At the same time one of Florida’s most visible television reporters brought the news to viewers around the state, he earned hundreds of thousands of dollars on the side from the government agencies he covered.
Mike Vasilinda, a 30-year veteran of the Tallahassee press corps, does public relations work and provides film editing services to more than a dozen state agencies.
His Tallahassee company, Mike Vasilinda Productions Inc., has earned more than $100,000 over the past four years through contracts with Gov. Jeb Bush’s office, the Secretary of State, the Department of Education and other government entities that are routinely part of Vasilinda’s stories.
Vasilinda also was paid to work on campaign ads for at least one politician and to create a promotional movie for Leon County.

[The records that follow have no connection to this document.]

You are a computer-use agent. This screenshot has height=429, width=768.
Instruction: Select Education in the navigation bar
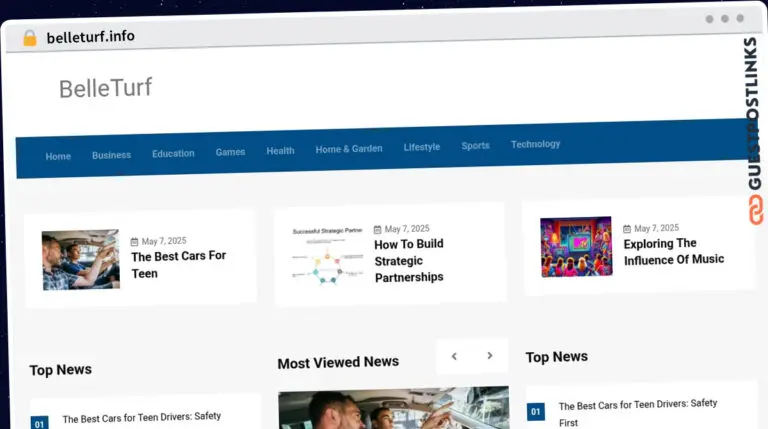point(173,153)
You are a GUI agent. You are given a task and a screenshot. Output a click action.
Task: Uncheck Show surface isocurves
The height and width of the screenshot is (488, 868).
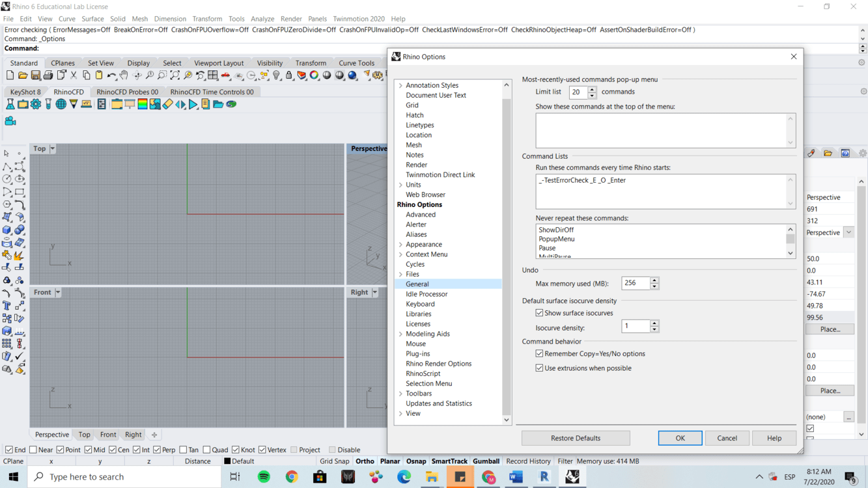click(539, 313)
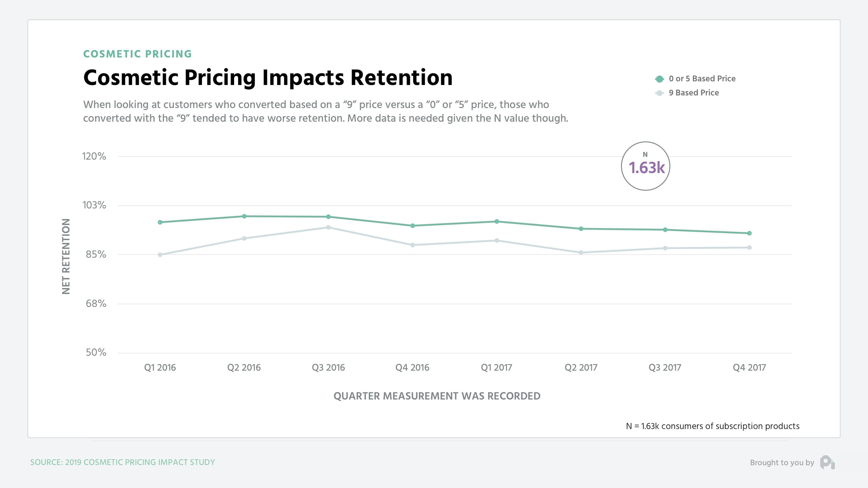This screenshot has width=868, height=488.
Task: Click the gray data point at Q4 2016
Action: click(x=412, y=245)
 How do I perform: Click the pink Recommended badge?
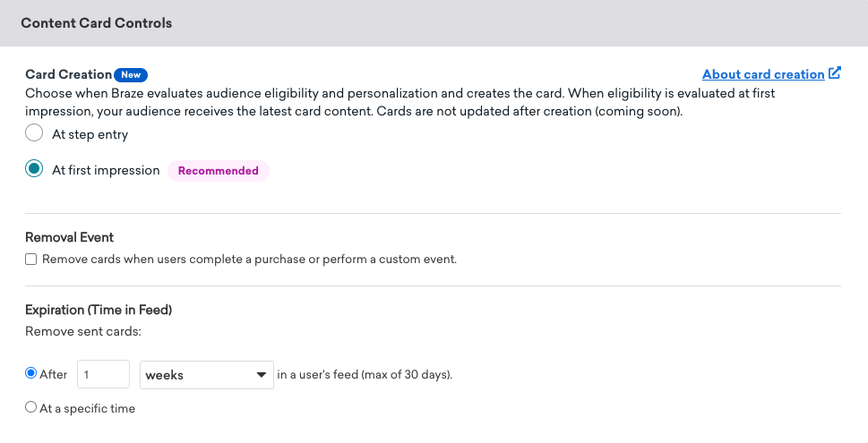pos(218,171)
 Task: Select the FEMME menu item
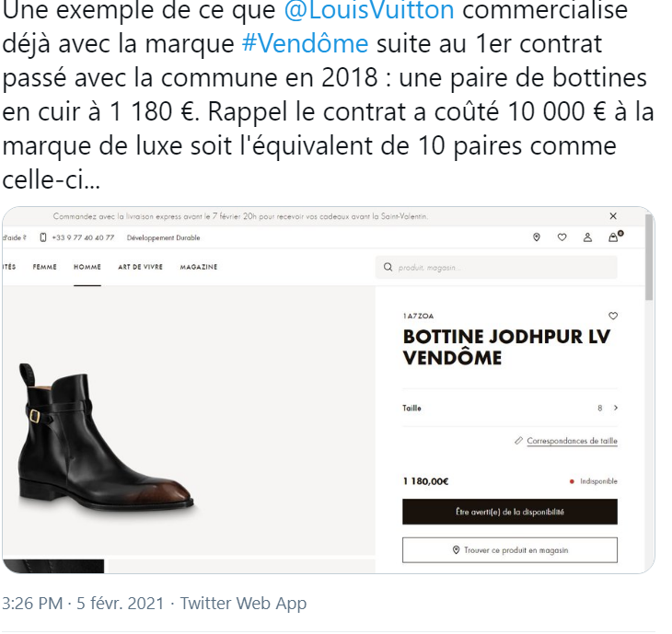(44, 267)
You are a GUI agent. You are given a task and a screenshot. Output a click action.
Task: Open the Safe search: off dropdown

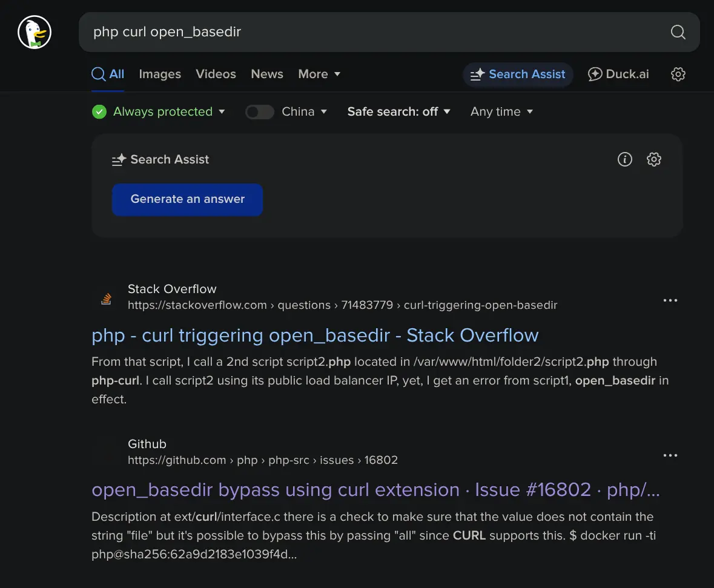click(x=398, y=112)
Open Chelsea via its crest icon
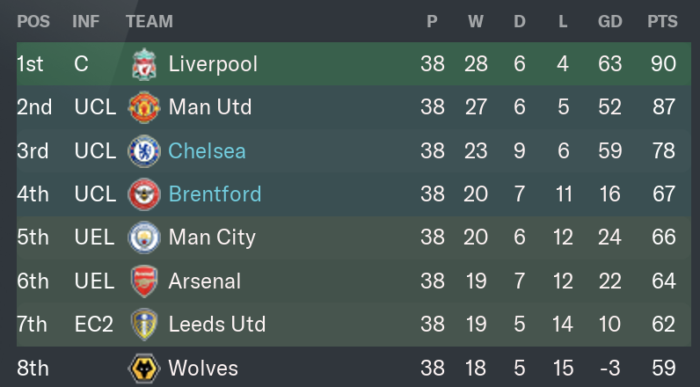The image size is (700, 387). (x=144, y=151)
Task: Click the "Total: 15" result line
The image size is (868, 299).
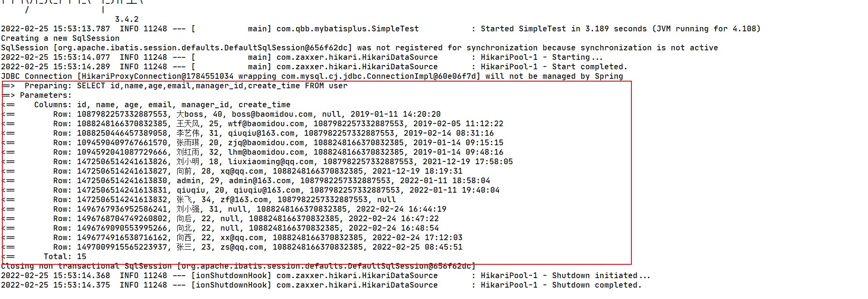Action: [x=65, y=257]
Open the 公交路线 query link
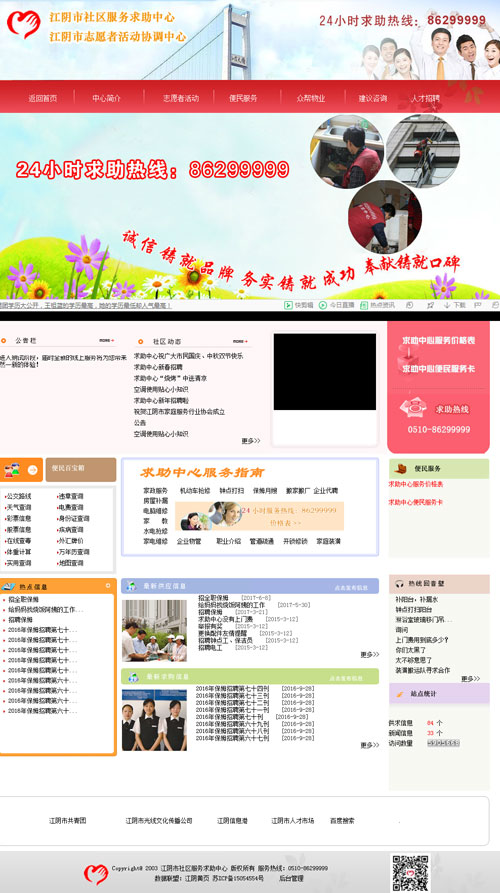Screen dimensions: 500x893 click(x=19, y=496)
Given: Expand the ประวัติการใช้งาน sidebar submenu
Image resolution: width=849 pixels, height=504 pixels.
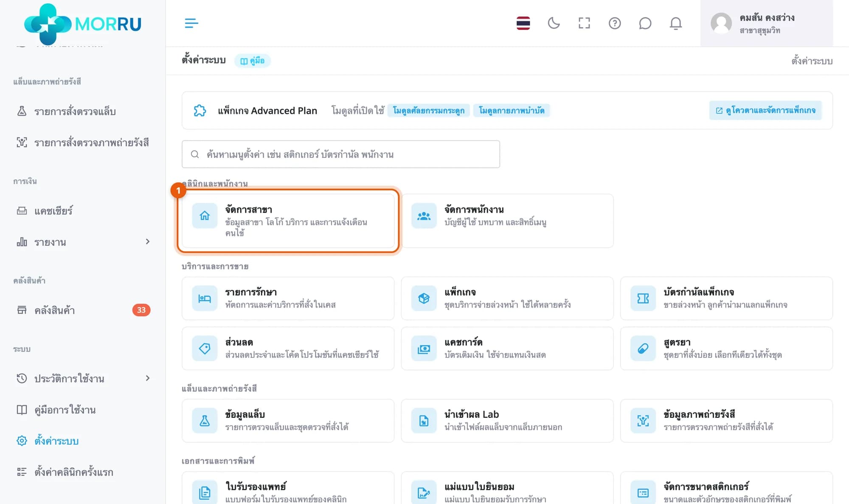Looking at the screenshot, I should (x=83, y=378).
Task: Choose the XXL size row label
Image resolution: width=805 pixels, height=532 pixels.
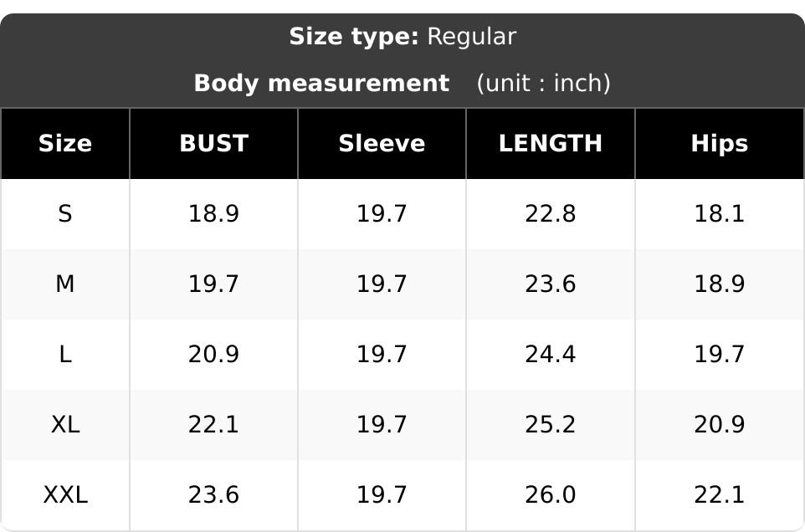Action: [x=65, y=494]
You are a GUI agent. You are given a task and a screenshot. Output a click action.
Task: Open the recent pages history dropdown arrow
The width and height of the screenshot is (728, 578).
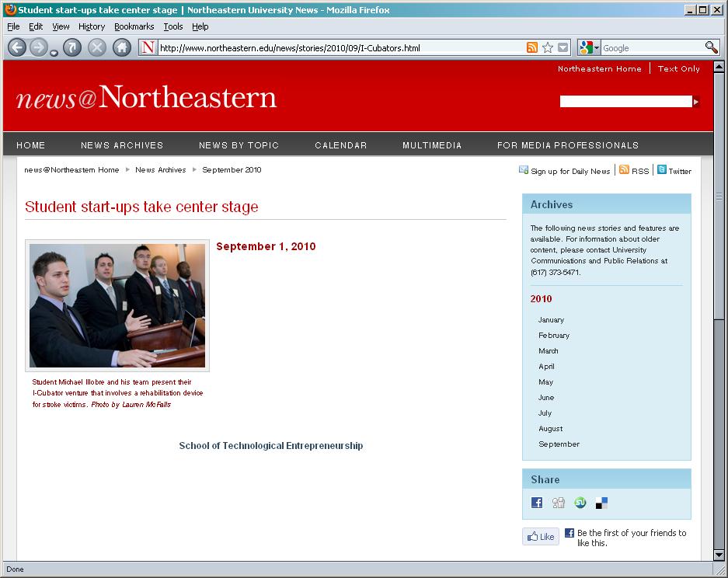click(54, 52)

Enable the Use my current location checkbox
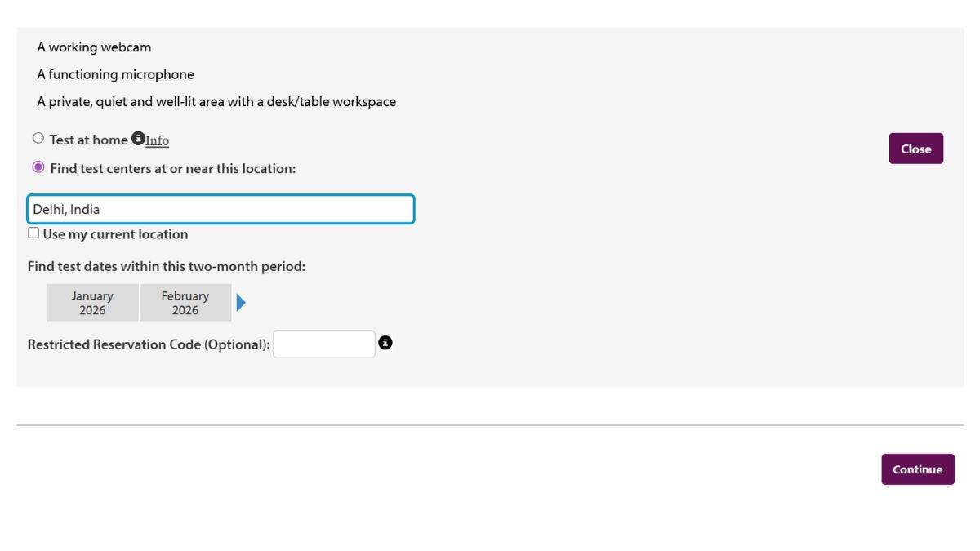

One of his biggest state contracts was a 1996 deal that paid nearly $900,000 to air the weekly drawing for the Florida Lottery.
Meanwhile, the freelance reporter’s stories continued to air on CNN and most Florida NBC stations, including WFLA-Channel 8 in Tampa.
On Friday, Vasilinda told the Herald-Tribune that his business dealings with state government don’t influence his reporting.
“I have processes in place to make sure the products we put out for our news clients are free from bias from any source,” Vasilinda said. “We absolutely keep arm’s length between the two divisions of our company.”
But Bob Steele, a journalism ethics professor at the Poynter Institute in St. Petersburg, said Vasilinda’s state government work “certainly raises some red flags.”
“Journalists should be guided by a principle of independence, and their primary loyalty should be to the public,” Steele said. “When journalists have loyalties to a government office or government agencies, those competing loyalties can undermine journalistic independence.”
Steele said Vasilinda’s government contracts are the latest blow to media credibility following the revelation earlier this year that three journalists were accepting government contracts to promote certain programs.
In January, USA Today revealed that President George W. Bush’s administration had paid conservative columnist Armstrong Williams $240,000 to promote No Child Left Behind, the president’s education reform law.
After the Williams flap went public, two more conservative columnists were exposed for accepting money to promote Bush’s beliefs on marriage.
In January, a Herald-Tribune reporter left repeated messages with Gov. Bush spokeswoman Alia Faraj requesting information about whether any journalists have received money from state agencies.
Faraj, who worked for Vasilinda at Capitol News Service before she was hired by the Bush administration, never responded. Faraj also did not return calls Friday seeking comment for this story.
You’d think they’d come up with something the would go the White House one better, say like hiring a drag queen — Helena Handbasket or Bertha Vanation — to ask Jeb some easy questions at press conferences. This is Florida, after all. (Well, we do have Katherine Harris…) But no, just your plain old garden variety conflict-of-interest.